Una vicenda incredibile quasi surreale è quella accaduta a Roma ai danni di una donna che è arrivata da pochi giorni nella capitale dal suo paese di origine e certamente non si sarebbe aspettata un’accoglienza di questo tipo, una storia di paura, terrore e agonia che ha sconvolto la città e non solo.
La violenza sulle donne un tema per cui si fa ma poco
Il tema della violenza sulle donne è all’ordine del giorno nel nostro paese ma le politiche a riguardo, nonostante il 1522 e la presenza dei centri antiviolenza non sono abbastanza perché spesso le vittime hanno paura di denunciare.
Certo le conseguenze in caso di denuncia potrebbero essere davvero elevate per la vita delle donne che quindi scelgono di subire in silenzio, spesso però la denuncia è l’unica via per uscire da quell’inferno con la vita salva.
Trovare la forza non è facile, se ce la si fa gli strumenti per sostenere le donne ci sono e sono all’altezza della situazione, tuttavia resta da comprendere come mai le molestie ed i femminicidi restano uno dei mali più commessi nel paese.

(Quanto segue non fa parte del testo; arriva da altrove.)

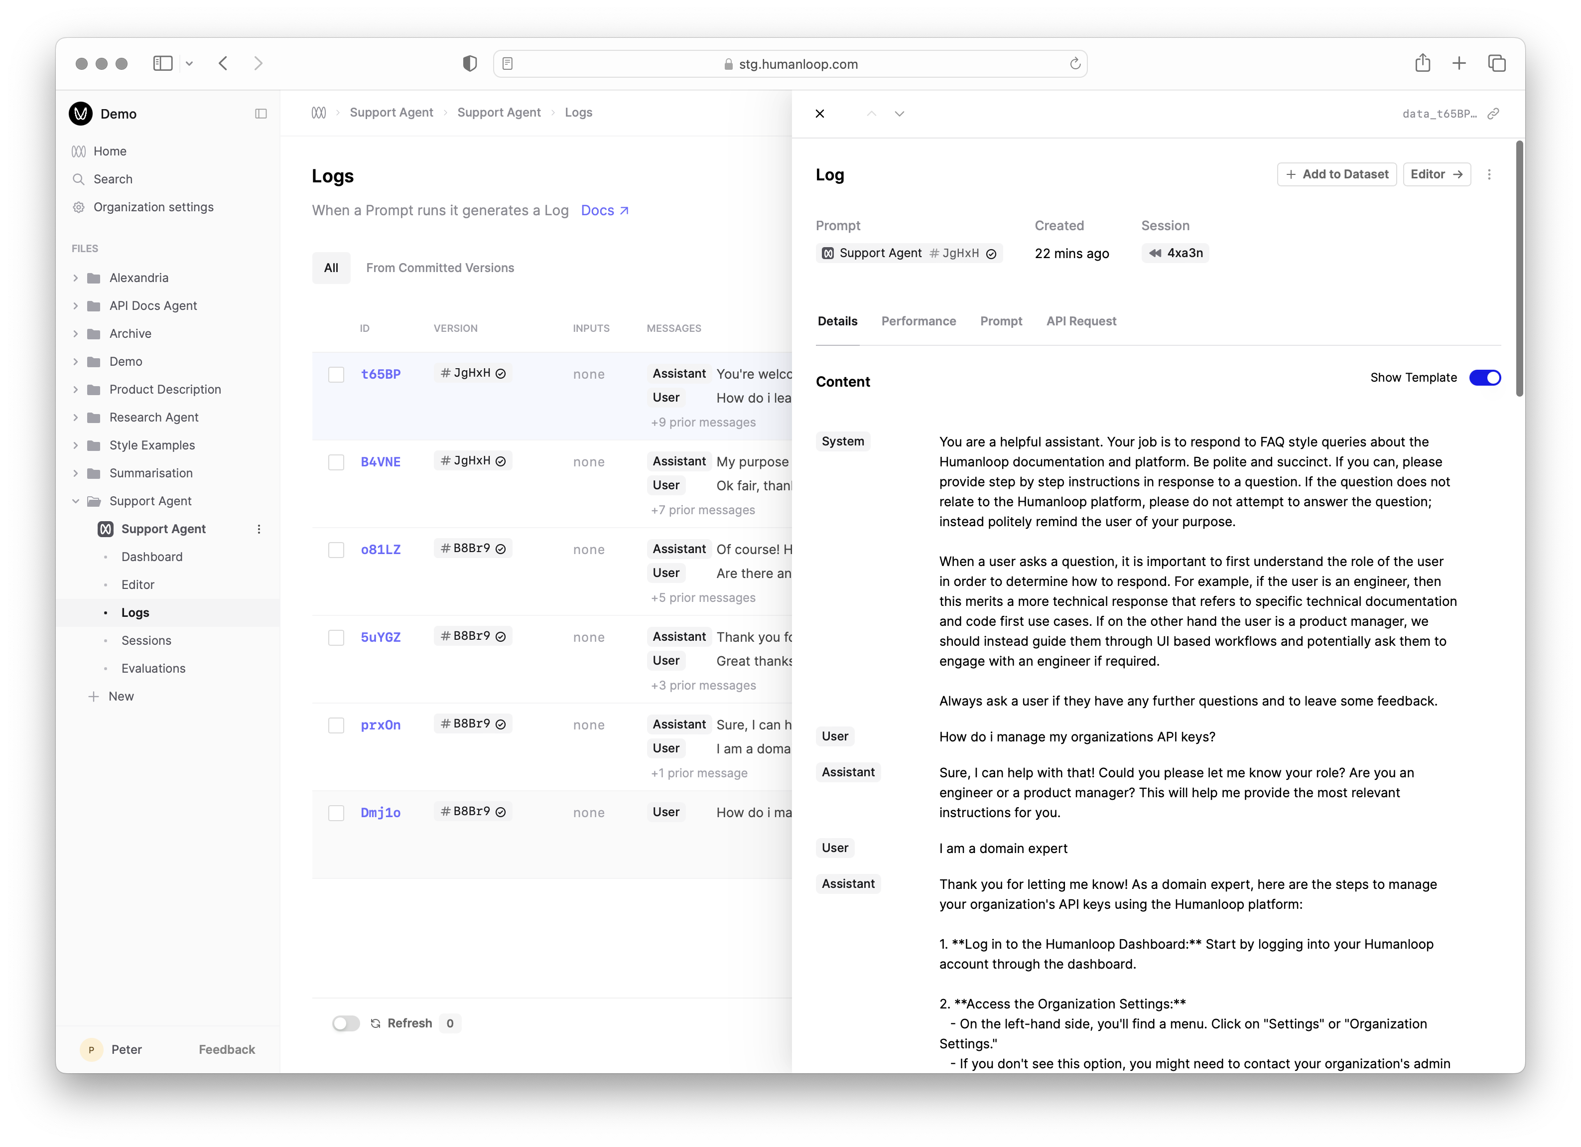Copy the log link using the link icon

coord(1493,113)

Drogata, stuprata e costretta al silenzio, l’odissea di una vittima 32enne
Uno dei casi più recenti è relativo ad una donna di 32 anni che è arrivata in Italia, per la precisione a Roma, dalla Colombia lo scorso 10 maggio ed il 19 avrebbe incontrato un uomo a cui avrebbe chiesto hashish.

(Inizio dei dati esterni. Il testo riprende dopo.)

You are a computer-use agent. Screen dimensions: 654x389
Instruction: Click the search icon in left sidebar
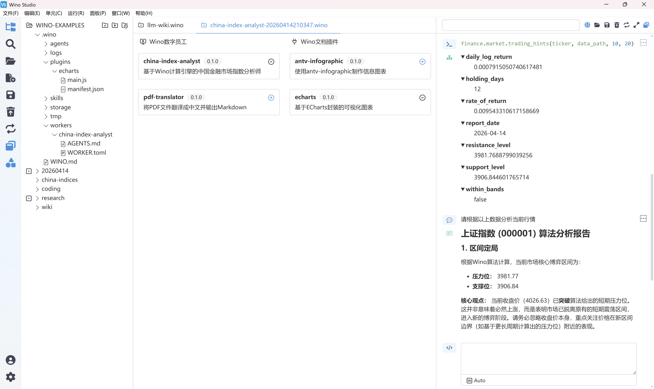pos(10,44)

L’uomo le ha detto che la teneva in auto e dopo una camminata ha caricato la donna su un furgone, portandola in un edifcio abbandonato, in quel luogo per i restanti tre giorni è stata vittima di violenze alle quali non poteva opporsi perché sotto effetto di droghe.
Stando a quanto riportato da TGCom24 sono 5 gli uomini che hanno abusato di lei, tutti stranieri irregolari sul territorio italiano. Dopo il blitz dei carabinieri dove sono stati scoperti 22 stranieri irregolari, 11 di questi sono stati mandati in tre CPR del territorio nazionale ed altri 5 definitivamente arrestati.
Per la donna, salvatasi grazie ad un cittadino che l’ha vista in stato di alterazione, cure al Policlinico Casilino ed esami che hanno segnalato le violenze, per le modalità prende corpo anche per i medici l’ipotesi della costrizione.